César Bardés ha dicho que…
La belleza es uno de los valores incontestables que preside la obra de Ozu y, más en concreto, una absoluta obra maestra plena de sensibilidad y valores como es "Cuentos de Tokio". Es verdad que la mirada de Ozu se asemeja a la del perro (no lo digo, esto son palabras de Garci), para que nos sintamos parte de las familias que retrata sin intervenir directamente en sus avatares. Todo lo contrario de Howard Hawks que desea una mayor implicación del público y coloca siempre la cámara a la altura del hombre, para que miremos a los protagonistas a los ojos (Ozu también lo hace, pero, claro, los japoneses se pasan la mitad del tiempo de rodillas). El caso es que Ozu, sin ninguna duda, es uno de los grandes aunque, últimamente, le tengo un poco de yuyu debido al programa de radio porque al jefe de todo le encanta Ozu y da igual si estamos hablando de "Chinatown" o de "La guerra de las galaxias", el tío saca a Ozu como una referencia ineludible en todos y cada uno de los títulos (es una cantinela: Ozu, Kieslowski y Lang, ahí están en todos los programas, da igual de qué título se hable). Sin embargo, no cabe duda de que sí, de que es un grandísimo maestro, en las antípodas de Kurosawa o de Mizoguchi y que el cine, con él, es un poco más grande.
Igual que los guses de Dex.
Abrazos de rodillas.
CARPET_WALLY ha dicho que…
De rodillas me pongo yo también, ahora que por fin he terminado de leer (menuda mañanita) tan maravilloso gus.

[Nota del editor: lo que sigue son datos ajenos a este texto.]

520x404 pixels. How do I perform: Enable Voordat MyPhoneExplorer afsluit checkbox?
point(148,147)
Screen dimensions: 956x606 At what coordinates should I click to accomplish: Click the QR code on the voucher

A mi Ozu también me parece genial, pero soy de los que necesito menos calma y menos quietud, pura sensibilidad, no cabe duda, pero en alguno momento se me ha hecho muy costoso.

Y digo que necesito menos calma, cuando ahora es precisamente lo que me falta que llevo una temporada a la que ni Ozu hubiese podido poner freno, si el maestro nipón grabase mi vida parecería una peli antigua de Charlot con aceleración de las imágenes en todas las ocasiones.

Abrazos con la mantequilla directamente en la sartén.